Aujourd'hui, la base de données de l'observatoire est largement utilisée, notamment par les agences de sécurité sanitaire. L'observatoire mobilise également un large réseau d'experts scientifiques et techniques, afin de confronter les données, d'identifier les leviers d'actions et de faire avancer la connaissance sur ces sujets. Par exemple, l'observatoire étudie la question du renouvellement de l'air dans les écoles, qui disposent de peu de systèmes de ventilation, ou encore les facteurs en cause dans la pollution des logements. Nous avions notamment étudié les effets de la rénovation thermique des bâtiments sur la qualité de l'air intérieur. S'il existe des effets positifs, comme la baisse du taux de monoxyde de carbone et du taux de particules, et l'amélioration du confort thermique en hiver, nous remarquons à l'inverse une hausse du taux de radon, un développement des moisissures et une dégradation du confort thermique d'été.
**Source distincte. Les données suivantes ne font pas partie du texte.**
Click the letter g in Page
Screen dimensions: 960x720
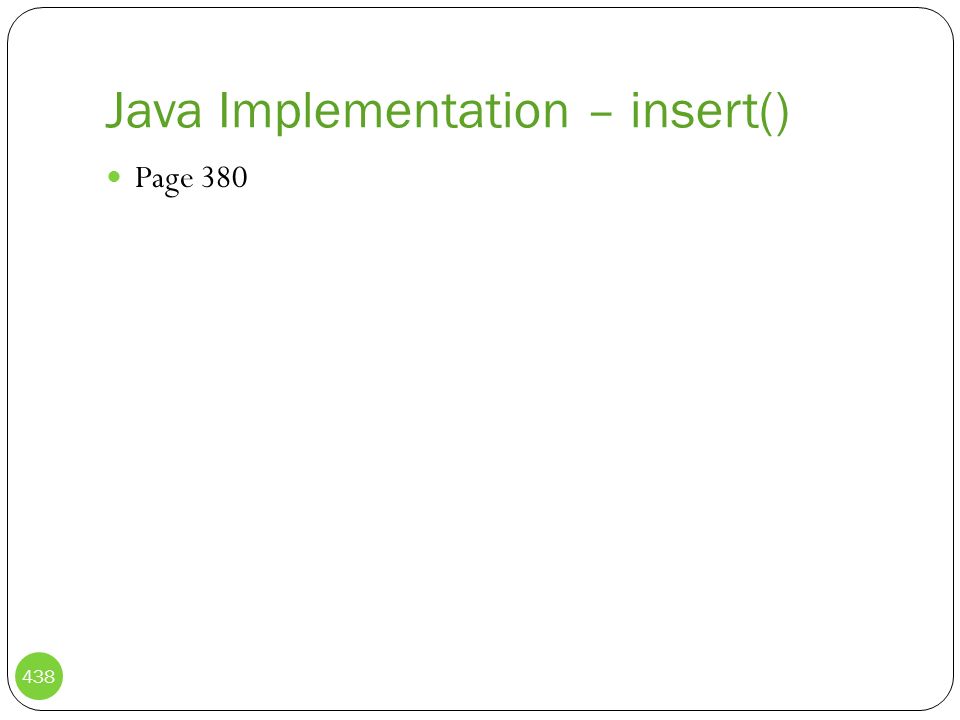pyautogui.click(x=171, y=184)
Ce dernier sujet devient prépondérant alors que la fréquence des canicules s'accélère. Il convient alors de rendre le bâtiment plus résilient et plus résistant aux variations de climat.
En conclusion, le sujet est vaste et le bâtiment évolue sans cesse. Nous devons donc être toujours en veille de nouvelles solutions, qui sont souvent des compromis entre l'efficacité énergétique, le réemploi des matériaux, la frugalité des ressources et l'accompagnement de la population vieillissante. Toutes ces dimensions doivent être prises en compte pour construire des bâtiments accueillants et favorables à la santé.